Problem to solve.
From the records below, set down exactly the lines starting with the line that contains "You are a computer-use agent." and going on through the line that contains "Viewport: 1804px width, 903px height.". Nothing else is wanted.

Excerpted records.
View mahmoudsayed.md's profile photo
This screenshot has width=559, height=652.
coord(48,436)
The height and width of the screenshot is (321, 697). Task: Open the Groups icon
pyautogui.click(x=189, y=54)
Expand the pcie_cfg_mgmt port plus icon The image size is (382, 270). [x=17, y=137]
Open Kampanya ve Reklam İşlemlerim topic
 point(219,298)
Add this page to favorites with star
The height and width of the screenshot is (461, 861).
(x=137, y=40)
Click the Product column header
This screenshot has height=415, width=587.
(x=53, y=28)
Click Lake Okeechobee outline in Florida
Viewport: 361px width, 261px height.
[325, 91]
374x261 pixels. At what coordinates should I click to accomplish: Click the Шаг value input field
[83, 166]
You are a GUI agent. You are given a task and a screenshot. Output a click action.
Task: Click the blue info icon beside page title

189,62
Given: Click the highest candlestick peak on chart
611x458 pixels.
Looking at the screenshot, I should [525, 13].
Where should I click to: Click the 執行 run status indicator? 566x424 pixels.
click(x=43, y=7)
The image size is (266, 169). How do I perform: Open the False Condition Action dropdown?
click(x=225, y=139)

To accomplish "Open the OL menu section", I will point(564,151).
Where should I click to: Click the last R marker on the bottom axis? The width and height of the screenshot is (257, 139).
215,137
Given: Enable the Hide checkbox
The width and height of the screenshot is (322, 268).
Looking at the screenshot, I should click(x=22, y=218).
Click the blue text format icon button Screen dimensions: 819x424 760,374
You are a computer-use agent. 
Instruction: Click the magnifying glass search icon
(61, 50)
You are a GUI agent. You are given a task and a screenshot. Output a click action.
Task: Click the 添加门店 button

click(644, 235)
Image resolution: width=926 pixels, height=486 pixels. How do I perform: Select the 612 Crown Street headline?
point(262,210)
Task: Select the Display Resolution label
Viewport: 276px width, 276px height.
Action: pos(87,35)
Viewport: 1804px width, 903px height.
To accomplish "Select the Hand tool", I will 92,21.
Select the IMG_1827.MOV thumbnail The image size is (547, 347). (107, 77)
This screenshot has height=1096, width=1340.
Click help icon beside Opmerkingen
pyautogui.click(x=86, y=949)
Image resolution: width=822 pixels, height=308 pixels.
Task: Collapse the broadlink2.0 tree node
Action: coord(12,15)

Your solution.
You are a computer-use agent. 
Instruction: Click the magnifying glass search icon
(61, 50)
You are a GUI agent. You are given a task and a screenshot. Output a click action.
Task: Click the 添加门店 button

click(644, 235)
Image resolution: width=926 pixels, height=486 pixels. How do I perform: Select the 612 Crown Street headline?
point(262,210)
Task: Select the Display Resolution label
Viewport: 276px width, 276px height.
Action: pos(87,35)
Viewport: 1804px width, 903px height.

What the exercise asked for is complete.